*EXERCISE DIRECTIONS*: Using the entries that follow, establish how many lines contain the word "screenshot" and give only that figure.

#####

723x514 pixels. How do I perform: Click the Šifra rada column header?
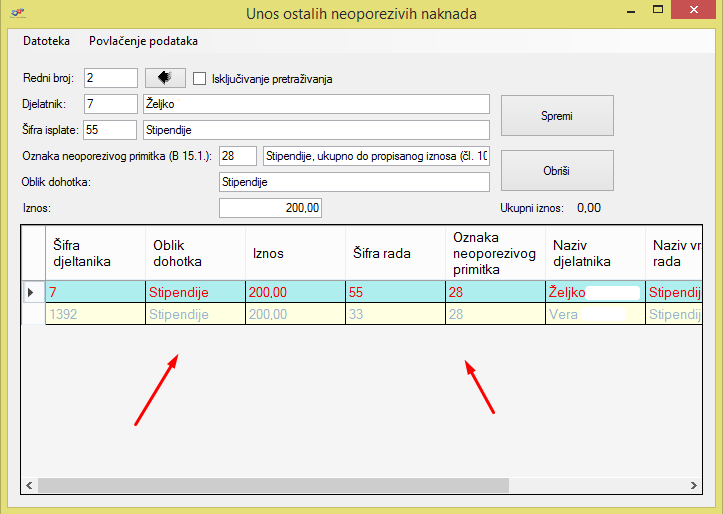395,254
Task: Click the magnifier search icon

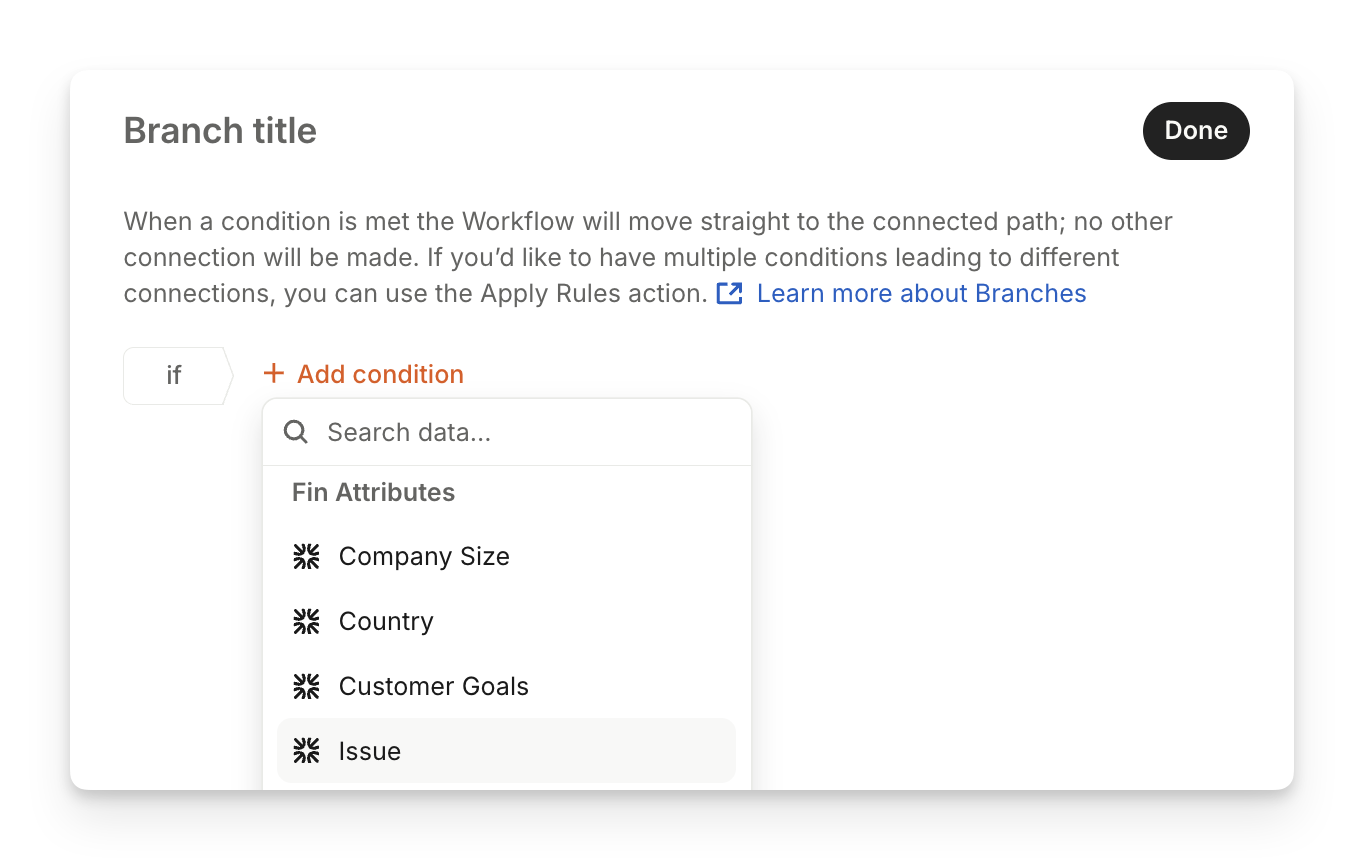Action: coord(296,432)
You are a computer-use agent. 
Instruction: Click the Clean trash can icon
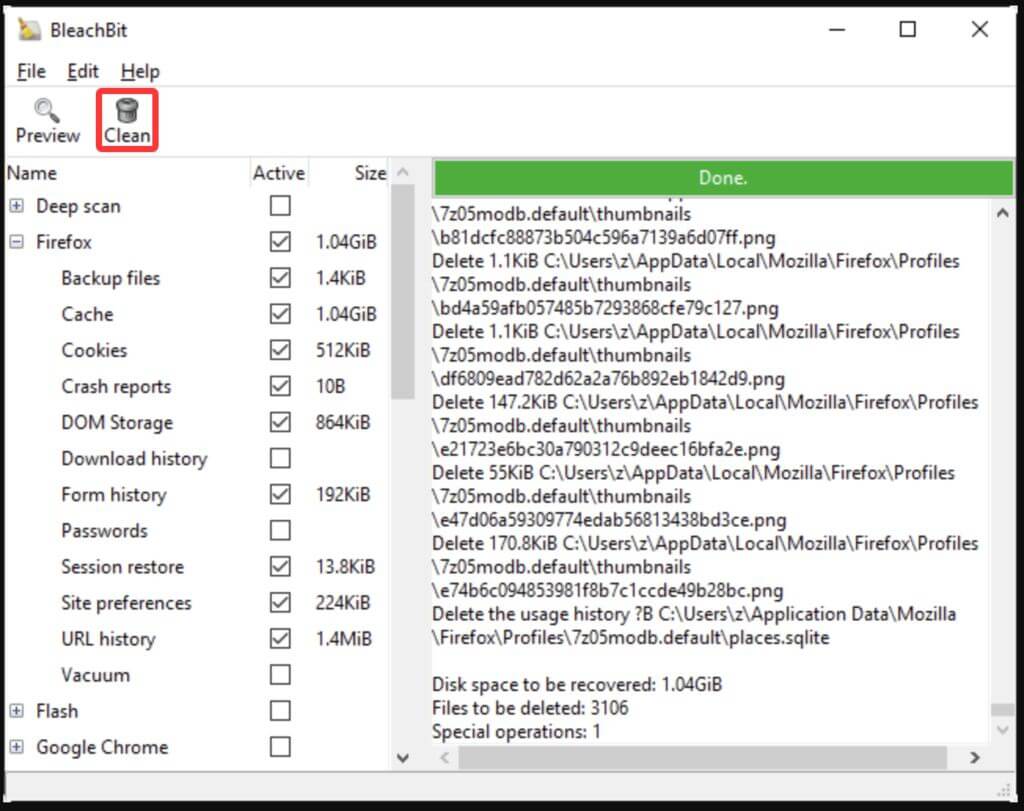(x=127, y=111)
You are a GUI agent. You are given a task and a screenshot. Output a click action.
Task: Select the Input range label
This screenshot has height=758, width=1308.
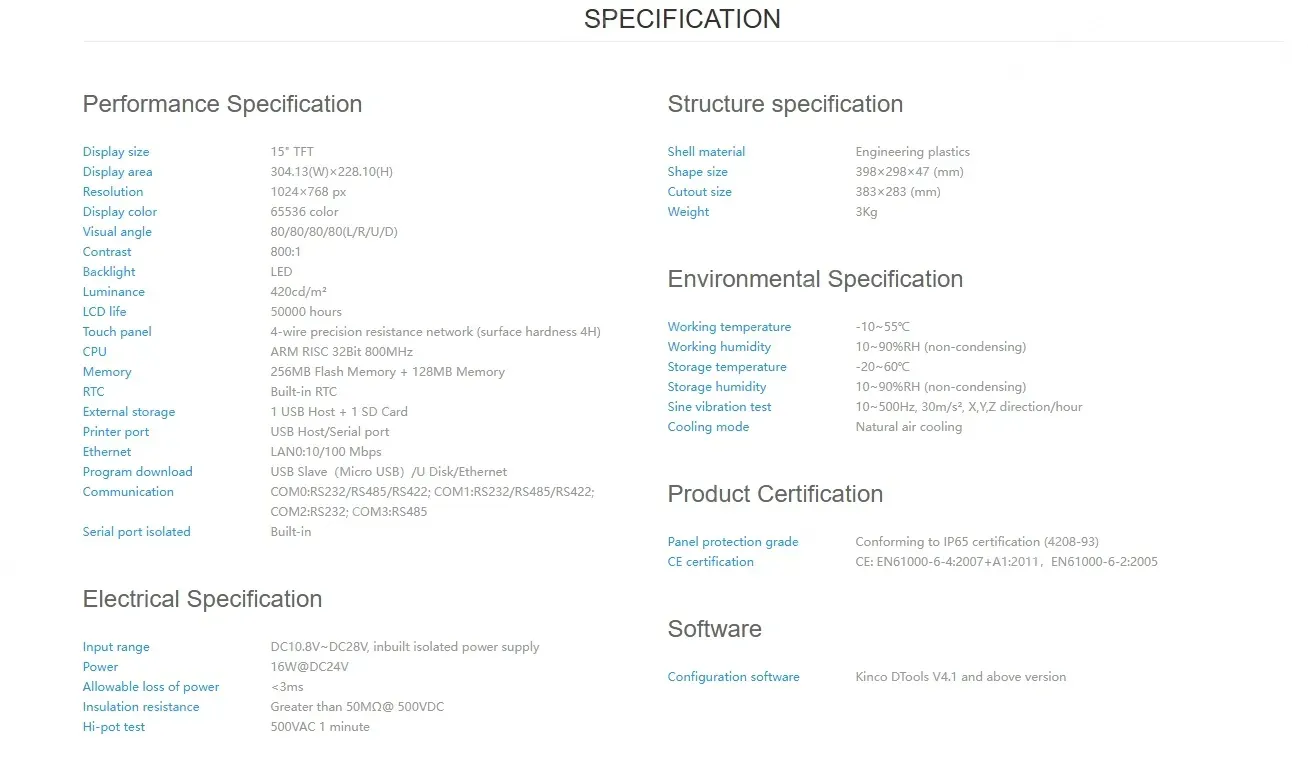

#####

*RESULT FOR THIS TASK*: 2